あの日(3)


 6月23日


 雪也がいなくなってしまった。





 來夢は抜け殻のようになった。


 ベッドから起き上がることができないのにちっとも眠れなかった。


 雪也のことをずっと考えていた。


 雪也のことしか考えられなかった。


 自分は本当に雪也から愛されていたのだろうか?


 來夢はじっと自分の手を見つめる。


 なぜ見えなかった?


 この手が見せた映像はなんだったのか?


 あの愛に満ち溢れた雪也の世界はいったいなんだったのか。


 それともこの手はいつも真実を語るとは限らないのか?


 初めて來夢は自分の手を疑った。


 もしこの手が真実だけではなく偽りも見せるのだとしたら、自分はたくさんのことを誤ってしまったかも知れない。

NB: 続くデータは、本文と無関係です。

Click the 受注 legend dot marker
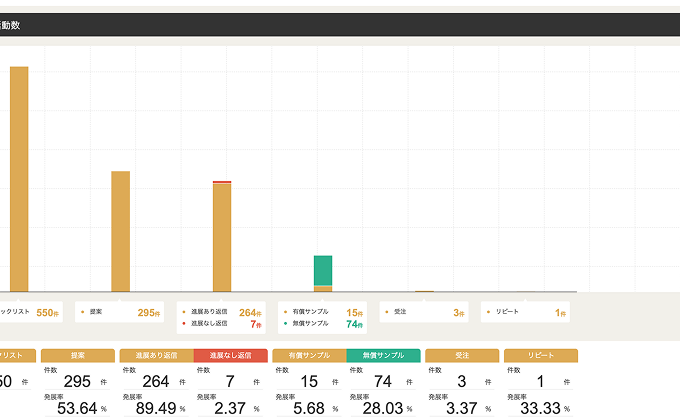680x420 pixels. tap(387, 312)
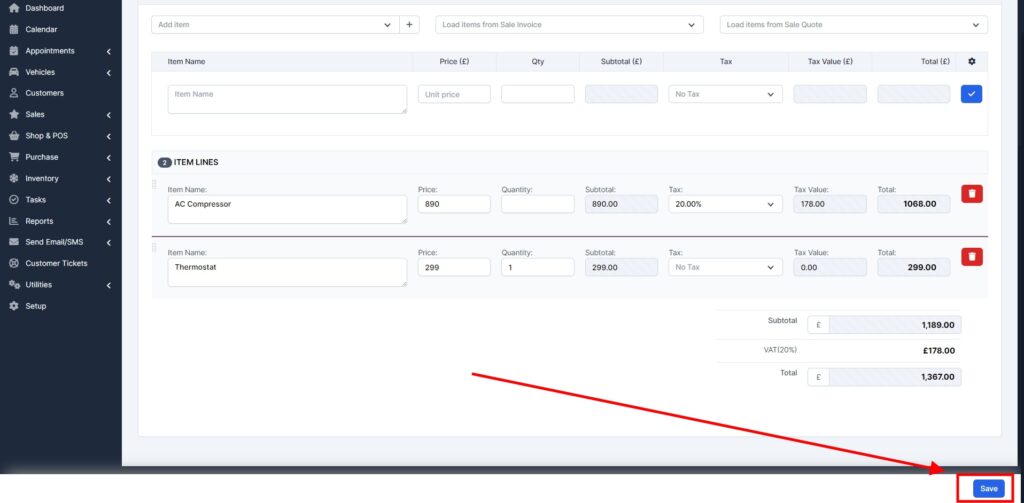Viewport: 1024px width, 503px height.
Task: Click the Customers sidebar icon
Action: 14,93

 この手のせいで大切なことを見逃し間違った情報に振り回されてしまった。


 もし本当にそうなら、


 自分は大馬鹿ものだ。


 來夢は手を握りしめ叩きつけた。


 何度も何度も。


 自分の中にあった雪也という1番透明で美しいものが音を立てて崩れ落ちた。


 壊れて消えてしまえばいいものをそれは醜い残骸となって來夢の中に居座り続けた。


 捨てることができないそれは時間が経つにつれどんどん悪臭を放つようになった。


 どうして自分はこんなものが好きだったのか、騙されていた愚かな自分に悪態をつき、一緒になんて死ななくて本当に良かったと安堵した。


 雪也を憎むことでどうにか精神のバランスを保った。


 けれど憎しみは來夢を救いはしなかった。


 救うどころか地獄だった。


 騙されたうえに地獄に堕とされてとより雪也を憎んだ。


 そしてもっと深い地獄に堕ちた。


 もう2度と這い上がれないように思えた。


 自分は永遠に地獄だ。

 

 そのうち鬼になる。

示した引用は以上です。